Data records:

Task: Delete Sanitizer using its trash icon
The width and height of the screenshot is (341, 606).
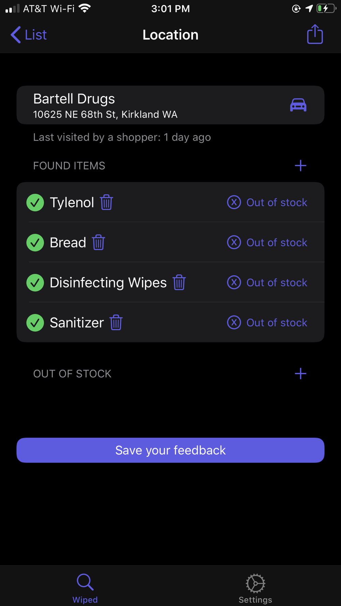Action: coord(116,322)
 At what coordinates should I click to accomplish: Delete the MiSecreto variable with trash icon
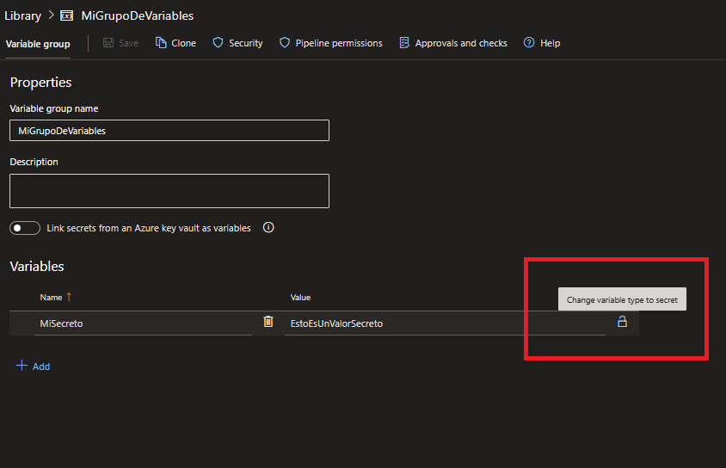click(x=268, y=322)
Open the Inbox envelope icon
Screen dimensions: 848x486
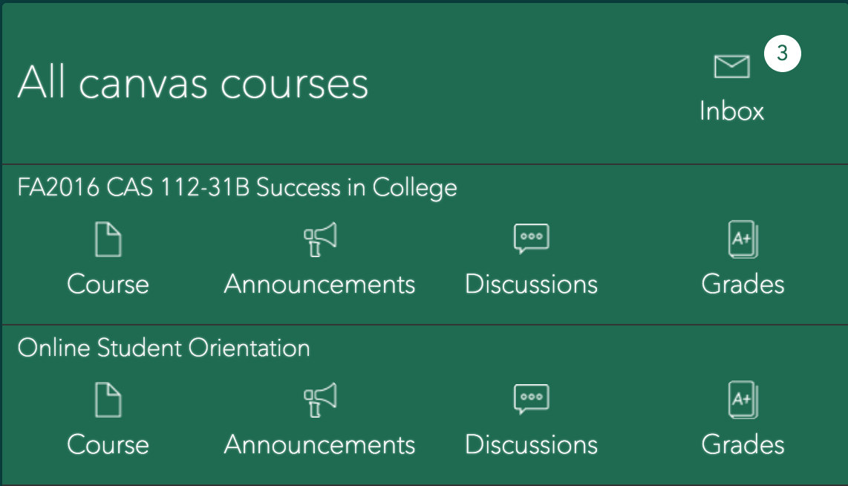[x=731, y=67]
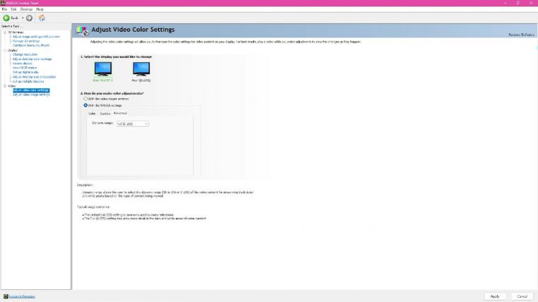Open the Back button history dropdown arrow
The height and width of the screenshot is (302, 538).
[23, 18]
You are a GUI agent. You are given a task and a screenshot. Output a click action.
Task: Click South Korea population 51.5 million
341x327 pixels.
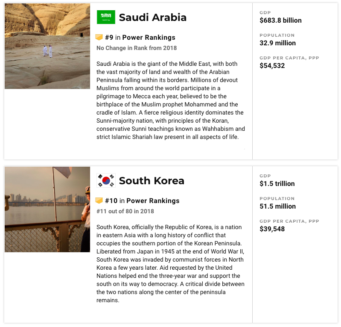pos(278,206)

# [Exercise prompt]
In your copy, include no pictures, but set down every record exactly.

# [Answer]
Task: Delete Sanitizer using its trash icon
The width and height of the screenshot is (341, 606).
Action: coord(116,322)
 At what coordinates should I click to accomplish: Delete the MiSecreto variable with trash icon
click(x=268, y=322)
Open the Inbox envelope icon
Screen dimensions: 848x486
[x=731, y=67]
Open the Back button history dropdown arrow
The height and width of the screenshot is (302, 538).
[23, 18]
You are a GUI agent. You are given a task and a screenshot. Output a click action.
Task: Click South Korea population 51.5 million
341x327 pixels.
pos(278,206)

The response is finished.